*YOUR TASK*.
Exactly the lines from the one holding "This screenshot has width=911, height=619." through the end of the material below must be printed, nothing more, and the pictures must be dropped.

*RECORDS FOR THE EXERCISE*.
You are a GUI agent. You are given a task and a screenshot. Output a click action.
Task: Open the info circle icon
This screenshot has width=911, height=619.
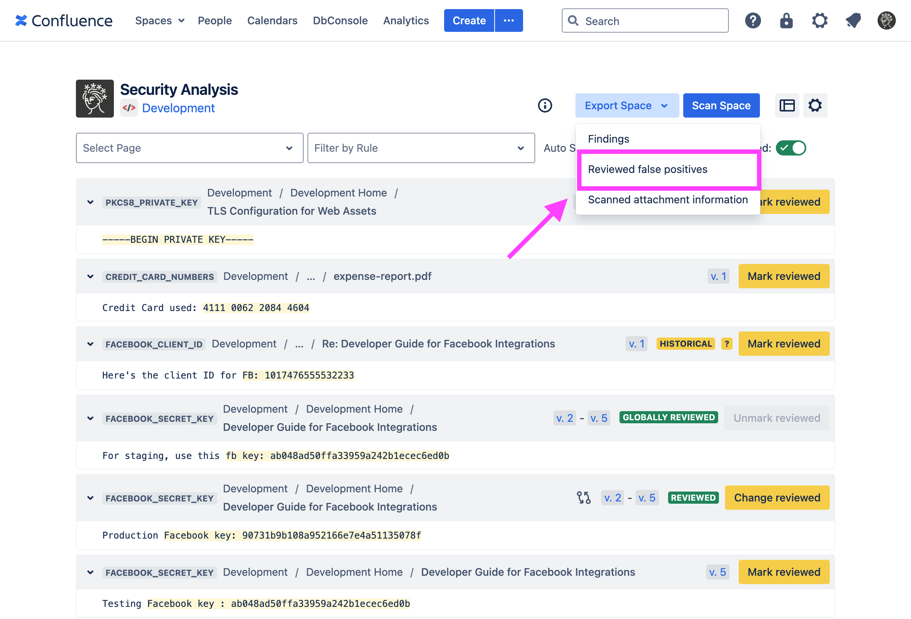544,105
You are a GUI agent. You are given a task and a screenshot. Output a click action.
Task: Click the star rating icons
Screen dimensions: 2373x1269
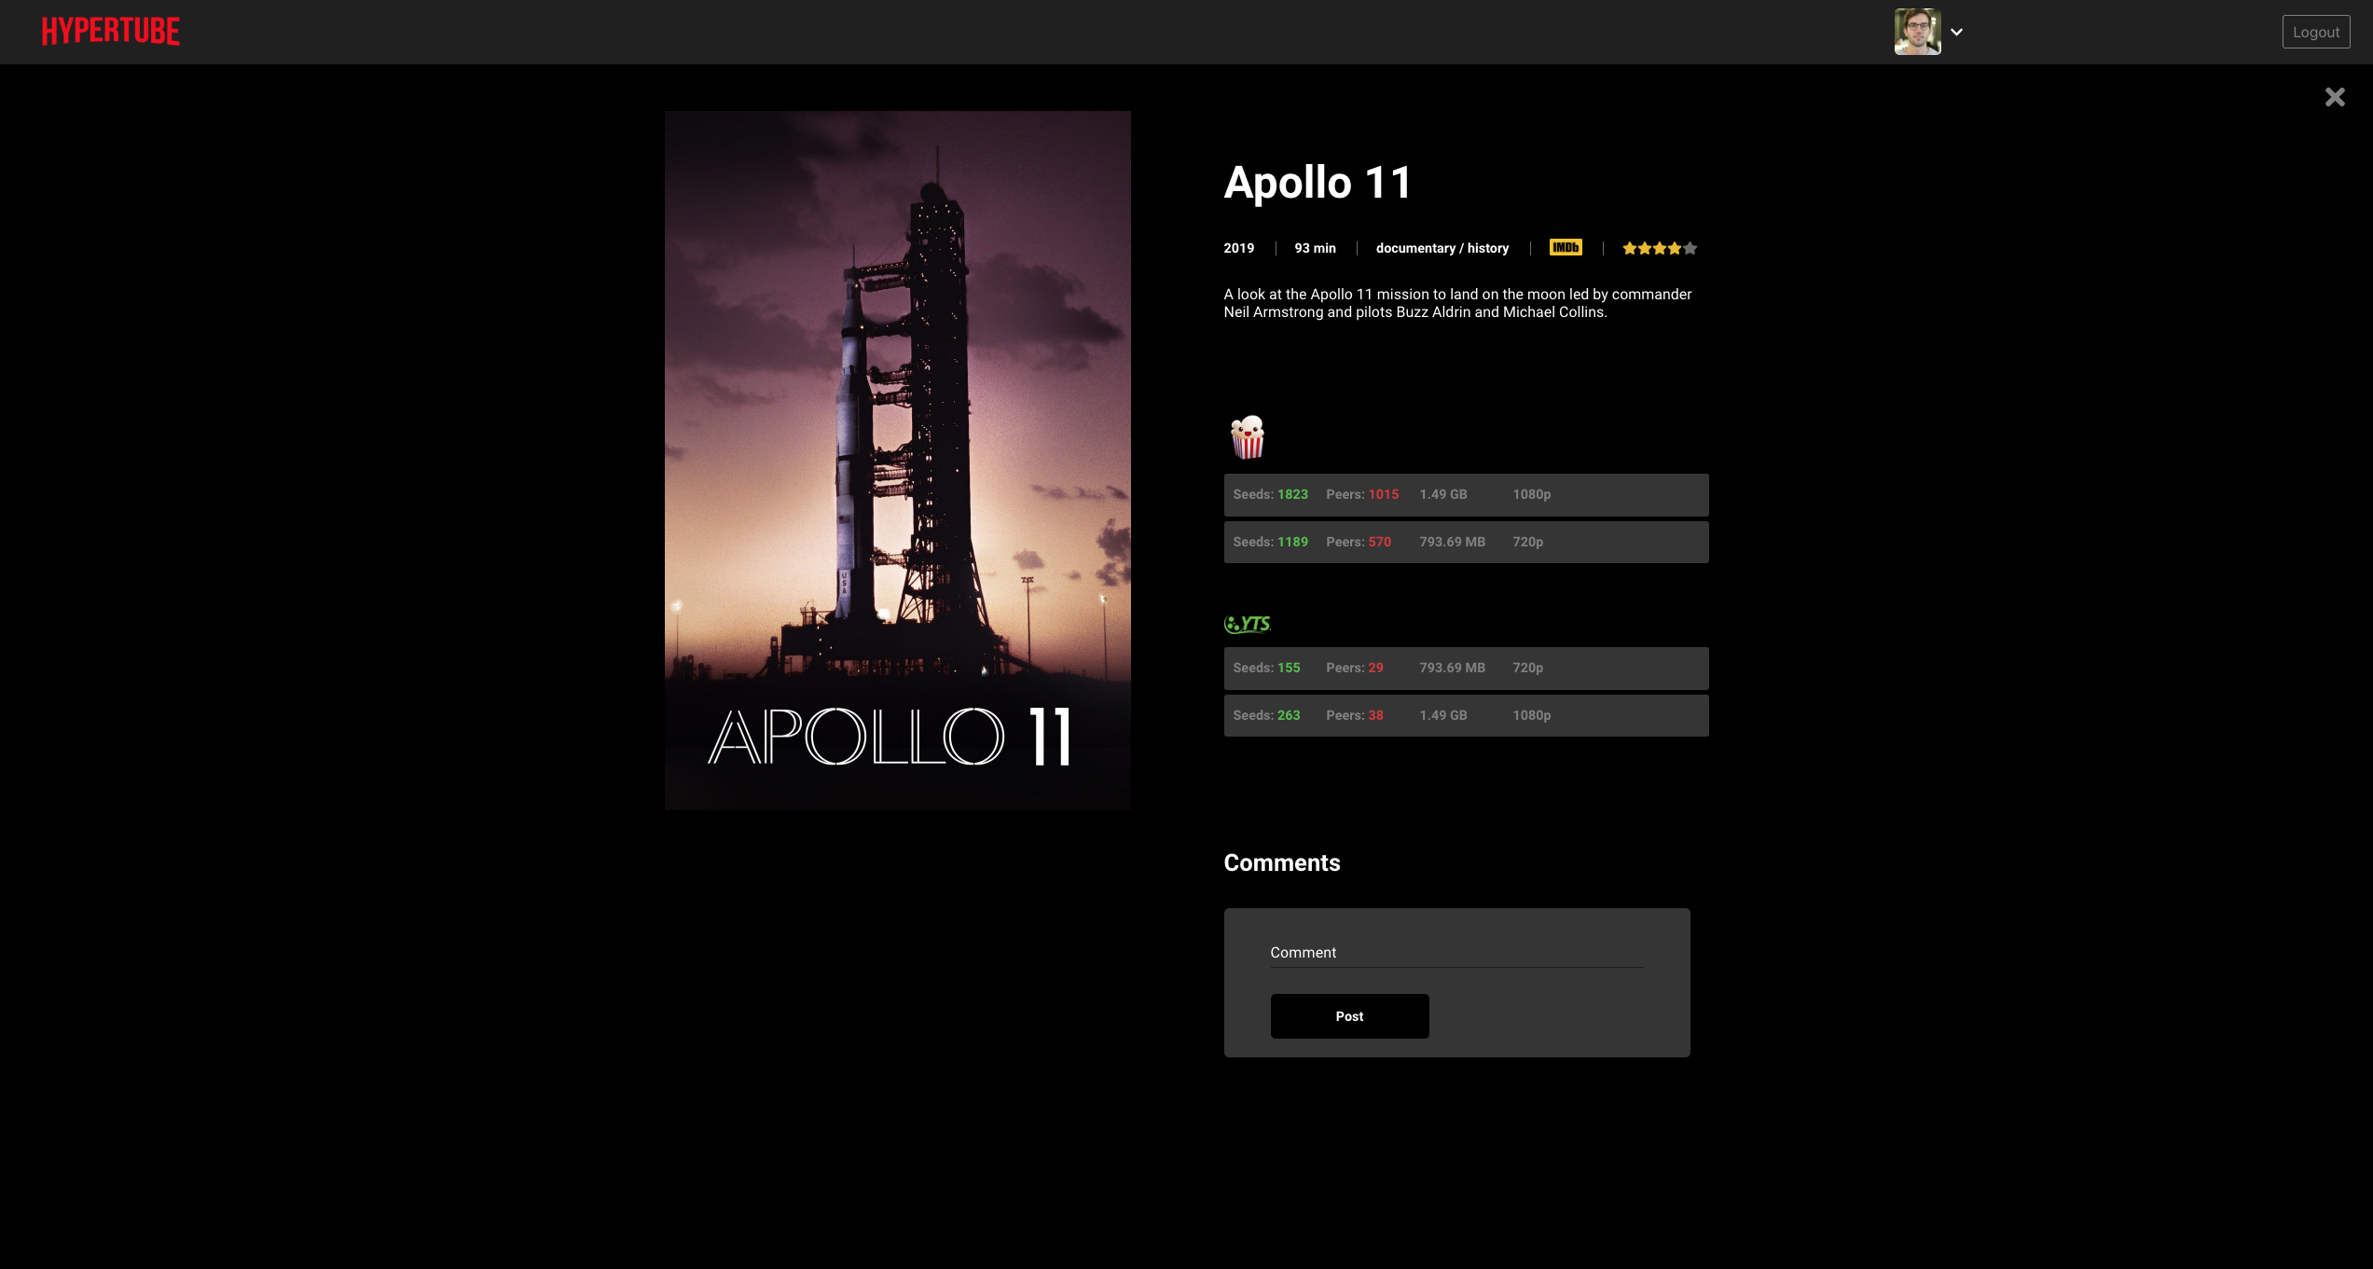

*OUTPUT BELOW*.
This screenshot has width=911, height=619.
544,105
You are a GUI agent. You are given a task and a screenshot. Output a click action.
Task: Click the star rating icons
Screen dimensions: 2373x1269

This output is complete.